# START OF MATERIAL SUPPLIED
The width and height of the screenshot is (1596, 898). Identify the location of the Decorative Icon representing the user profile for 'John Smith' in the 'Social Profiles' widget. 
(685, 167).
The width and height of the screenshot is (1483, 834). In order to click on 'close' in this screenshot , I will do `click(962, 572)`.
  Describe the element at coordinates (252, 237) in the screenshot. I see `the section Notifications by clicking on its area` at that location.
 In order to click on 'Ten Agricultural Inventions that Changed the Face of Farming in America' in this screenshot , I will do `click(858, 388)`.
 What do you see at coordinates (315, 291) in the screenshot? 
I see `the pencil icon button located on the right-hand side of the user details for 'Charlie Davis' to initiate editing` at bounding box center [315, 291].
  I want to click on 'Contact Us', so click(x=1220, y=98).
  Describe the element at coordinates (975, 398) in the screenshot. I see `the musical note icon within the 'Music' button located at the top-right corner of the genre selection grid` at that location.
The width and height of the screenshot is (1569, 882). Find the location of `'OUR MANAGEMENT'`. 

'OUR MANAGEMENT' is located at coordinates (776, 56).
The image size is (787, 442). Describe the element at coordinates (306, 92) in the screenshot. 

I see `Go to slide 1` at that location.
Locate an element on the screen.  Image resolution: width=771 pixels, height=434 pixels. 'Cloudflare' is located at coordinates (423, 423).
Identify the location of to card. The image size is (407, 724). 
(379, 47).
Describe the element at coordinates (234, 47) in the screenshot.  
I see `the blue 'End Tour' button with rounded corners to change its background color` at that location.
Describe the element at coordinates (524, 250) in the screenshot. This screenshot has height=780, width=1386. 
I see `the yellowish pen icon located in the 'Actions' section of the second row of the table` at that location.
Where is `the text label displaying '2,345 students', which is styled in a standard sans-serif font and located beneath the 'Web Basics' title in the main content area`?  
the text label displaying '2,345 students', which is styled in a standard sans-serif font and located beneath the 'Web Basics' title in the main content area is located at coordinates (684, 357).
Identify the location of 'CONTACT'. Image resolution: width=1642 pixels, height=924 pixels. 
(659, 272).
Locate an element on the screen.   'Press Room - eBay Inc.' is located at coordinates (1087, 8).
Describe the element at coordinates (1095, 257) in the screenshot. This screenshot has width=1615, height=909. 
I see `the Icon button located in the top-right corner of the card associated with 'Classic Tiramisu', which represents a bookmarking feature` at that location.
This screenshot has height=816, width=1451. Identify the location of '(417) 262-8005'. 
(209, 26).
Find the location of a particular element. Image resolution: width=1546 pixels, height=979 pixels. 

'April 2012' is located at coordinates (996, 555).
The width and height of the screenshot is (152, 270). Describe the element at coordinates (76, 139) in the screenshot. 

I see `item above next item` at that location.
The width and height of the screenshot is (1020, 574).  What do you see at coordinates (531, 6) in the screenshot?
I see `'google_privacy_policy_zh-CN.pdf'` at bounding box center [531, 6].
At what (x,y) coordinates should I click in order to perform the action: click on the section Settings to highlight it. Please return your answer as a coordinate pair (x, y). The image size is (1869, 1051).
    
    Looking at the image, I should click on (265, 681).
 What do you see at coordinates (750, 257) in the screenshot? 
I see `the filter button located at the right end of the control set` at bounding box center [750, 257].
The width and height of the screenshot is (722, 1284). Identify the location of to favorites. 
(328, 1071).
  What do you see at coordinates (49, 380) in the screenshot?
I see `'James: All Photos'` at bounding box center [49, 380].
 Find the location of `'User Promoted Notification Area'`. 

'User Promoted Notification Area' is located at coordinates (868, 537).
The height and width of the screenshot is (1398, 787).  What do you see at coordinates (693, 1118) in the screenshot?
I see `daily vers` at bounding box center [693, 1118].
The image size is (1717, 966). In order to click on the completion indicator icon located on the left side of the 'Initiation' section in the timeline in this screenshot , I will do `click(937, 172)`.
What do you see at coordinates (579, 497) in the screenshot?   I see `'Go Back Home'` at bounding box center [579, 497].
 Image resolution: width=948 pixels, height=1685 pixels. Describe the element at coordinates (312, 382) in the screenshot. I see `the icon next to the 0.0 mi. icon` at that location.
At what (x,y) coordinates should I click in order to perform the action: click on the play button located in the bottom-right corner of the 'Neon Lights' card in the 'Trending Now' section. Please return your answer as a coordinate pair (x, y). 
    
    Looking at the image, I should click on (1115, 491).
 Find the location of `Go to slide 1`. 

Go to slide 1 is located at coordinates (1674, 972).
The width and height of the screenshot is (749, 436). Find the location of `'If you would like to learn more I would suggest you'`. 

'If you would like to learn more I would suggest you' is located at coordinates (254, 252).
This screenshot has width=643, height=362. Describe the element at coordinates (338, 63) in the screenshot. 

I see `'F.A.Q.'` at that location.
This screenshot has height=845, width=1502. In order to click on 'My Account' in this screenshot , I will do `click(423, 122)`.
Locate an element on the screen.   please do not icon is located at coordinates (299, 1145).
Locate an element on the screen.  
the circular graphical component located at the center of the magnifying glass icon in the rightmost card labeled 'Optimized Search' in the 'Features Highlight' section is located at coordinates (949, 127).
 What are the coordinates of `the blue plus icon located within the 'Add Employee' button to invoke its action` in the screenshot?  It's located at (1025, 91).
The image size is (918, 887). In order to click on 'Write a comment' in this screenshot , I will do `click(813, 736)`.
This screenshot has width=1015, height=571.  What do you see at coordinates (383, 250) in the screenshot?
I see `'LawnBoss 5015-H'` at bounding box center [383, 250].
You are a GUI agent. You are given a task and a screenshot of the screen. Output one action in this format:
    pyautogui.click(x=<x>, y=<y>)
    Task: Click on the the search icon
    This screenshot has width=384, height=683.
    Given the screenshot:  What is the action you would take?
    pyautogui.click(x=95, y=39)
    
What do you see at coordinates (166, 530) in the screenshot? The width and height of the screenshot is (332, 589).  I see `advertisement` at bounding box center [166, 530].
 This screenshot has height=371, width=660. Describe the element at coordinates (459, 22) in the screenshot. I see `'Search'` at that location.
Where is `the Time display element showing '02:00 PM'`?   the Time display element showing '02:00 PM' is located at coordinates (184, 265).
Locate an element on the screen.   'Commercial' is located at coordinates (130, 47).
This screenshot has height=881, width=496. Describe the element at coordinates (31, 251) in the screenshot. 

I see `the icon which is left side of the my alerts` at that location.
# END OF MATERIAL SUPPLIED
**EXERCISE OBJECTIVE**. Reproduce the data above line for line, with no changes.

**ANSWER TO THE PROBLEM**.
The width and height of the screenshot is (1596, 898). Identify the location of the Decorative Icon representing the user profile for 'John Smith' in the 'Social Profiles' widget. 
(685, 167).
The width and height of the screenshot is (1483, 834). In order to click on 'close' in this screenshot , I will do `click(962, 572)`.
  Describe the element at coordinates (252, 237) in the screenshot. I see `the section Notifications by clicking on its area` at that location.
 In order to click on 'Ten Agricultural Inventions that Changed the Face of Farming in America' in this screenshot , I will do `click(858, 388)`.
 What do you see at coordinates (315, 291) in the screenshot? 
I see `the pencil icon button located on the right-hand side of the user details for 'Charlie Davis' to initiate editing` at bounding box center [315, 291].
  I want to click on 'Contact Us', so click(x=1220, y=98).
  Describe the element at coordinates (975, 398) in the screenshot. I see `the musical note icon within the 'Music' button located at the top-right corner of the genre selection grid` at that location.
The width and height of the screenshot is (1569, 882). Find the location of `'OUR MANAGEMENT'`. 

'OUR MANAGEMENT' is located at coordinates (776, 56).
The image size is (787, 442). Describe the element at coordinates (306, 92) in the screenshot. 

I see `Go to slide 1` at that location.
Locate an element on the screen.  Image resolution: width=771 pixels, height=434 pixels. 'Cloudflare' is located at coordinates (423, 423).
Identify the location of to card. The image size is (407, 724). 
(379, 47).
Describe the element at coordinates (234, 47) in the screenshot.  
I see `the blue 'End Tour' button with rounded corners to change its background color` at that location.
Describe the element at coordinates (524, 250) in the screenshot. This screenshot has height=780, width=1386. 
I see `the yellowish pen icon located in the 'Actions' section of the second row of the table` at that location.
Where is `the text label displaying '2,345 students', which is styled in a standard sans-serif font and located beneath the 'Web Basics' title in the main content area`?  
the text label displaying '2,345 students', which is styled in a standard sans-serif font and located beneath the 'Web Basics' title in the main content area is located at coordinates (684, 357).
Identify the location of 'CONTACT'. Image resolution: width=1642 pixels, height=924 pixels. 
(659, 272).
Locate an element on the screen.   'Press Room - eBay Inc.' is located at coordinates (1087, 8).
Describe the element at coordinates (1095, 257) in the screenshot. This screenshot has width=1615, height=909. 
I see `the Icon button located in the top-right corner of the card associated with 'Classic Tiramisu', which represents a bookmarking feature` at that location.
This screenshot has height=816, width=1451. Identify the location of '(417) 262-8005'. 
(209, 26).
Find the location of a particular element. Image resolution: width=1546 pixels, height=979 pixels. 

'April 2012' is located at coordinates (996, 555).
The width and height of the screenshot is (152, 270). Describe the element at coordinates (76, 139) in the screenshot. 

I see `item above next item` at that location.
The width and height of the screenshot is (1020, 574).  What do you see at coordinates (531, 6) in the screenshot?
I see `'google_privacy_policy_zh-CN.pdf'` at bounding box center [531, 6].
At what (x,y) coordinates should I click in order to perform the action: click on the section Settings to highlight it. Please return your answer as a coordinate pair (x, y). The image size is (1869, 1051).
    
    Looking at the image, I should click on (265, 681).
 What do you see at coordinates (750, 257) in the screenshot? 
I see `the filter button located at the right end of the control set` at bounding box center [750, 257].
The width and height of the screenshot is (722, 1284). Identify the location of to favorites. 
(328, 1071).
  What do you see at coordinates (49, 380) in the screenshot?
I see `'James: All Photos'` at bounding box center [49, 380].
 Find the location of `'User Promoted Notification Area'`. 

'User Promoted Notification Area' is located at coordinates (868, 537).
The height and width of the screenshot is (1398, 787).  What do you see at coordinates (693, 1118) in the screenshot?
I see `daily vers` at bounding box center [693, 1118].
The image size is (1717, 966). In order to click on the completion indicator icon located on the left side of the 'Initiation' section in the timeline in this screenshot , I will do `click(937, 172)`.
What do you see at coordinates (579, 497) in the screenshot?   I see `'Go Back Home'` at bounding box center [579, 497].
 Image resolution: width=948 pixels, height=1685 pixels. Describe the element at coordinates (312, 382) in the screenshot. I see `the icon next to the 0.0 mi. icon` at that location.
At what (x,y) coordinates should I click in order to perform the action: click on the play button located in the bottom-right corner of the 'Neon Lights' card in the 'Trending Now' section. Please return your answer as a coordinate pair (x, y). 
    
    Looking at the image, I should click on (1115, 491).
 Find the location of `Go to slide 1`. 

Go to slide 1 is located at coordinates (1674, 972).
The width and height of the screenshot is (749, 436). Find the location of `'If you would like to learn more I would suggest you'`. 

'If you would like to learn more I would suggest you' is located at coordinates (254, 252).
This screenshot has width=643, height=362. Describe the element at coordinates (338, 63) in the screenshot. 

I see `'F.A.Q.'` at that location.
This screenshot has height=845, width=1502. In order to click on 'My Account' in this screenshot , I will do `click(423, 122)`.
Locate an element on the screen.   please do not icon is located at coordinates (299, 1145).
Locate an element on the screen.  
the circular graphical component located at the center of the magnifying glass icon in the rightmost card labeled 'Optimized Search' in the 'Features Highlight' section is located at coordinates (949, 127).
 What are the coordinates of `the blue plus icon located within the 'Add Employee' button to invoke its action` in the screenshot?  It's located at (1025, 91).
The image size is (918, 887). In order to click on 'Write a comment' in this screenshot , I will do `click(813, 736)`.
This screenshot has width=1015, height=571.  What do you see at coordinates (383, 250) in the screenshot?
I see `'LawnBoss 5015-H'` at bounding box center [383, 250].
You are a GUI agent. You are given a task and a screenshot of the screen. Output one action in this format:
    pyautogui.click(x=<x>, y=<y>)
    Task: Click on the the search icon
    This screenshot has width=384, height=683.
    Given the screenshot:  What is the action you would take?
    pyautogui.click(x=95, y=39)
    
What do you see at coordinates (166, 530) in the screenshot? The width and height of the screenshot is (332, 589).  I see `advertisement` at bounding box center [166, 530].
 This screenshot has height=371, width=660. Describe the element at coordinates (459, 22) in the screenshot. I see `'Search'` at that location.
Where is `the Time display element showing '02:00 PM'`?   the Time display element showing '02:00 PM' is located at coordinates (184, 265).
Locate an element on the screen.   'Commercial' is located at coordinates (130, 47).
This screenshot has height=881, width=496. Describe the element at coordinates (31, 251) in the screenshot. 

I see `the icon which is left side of the my alerts` at that location.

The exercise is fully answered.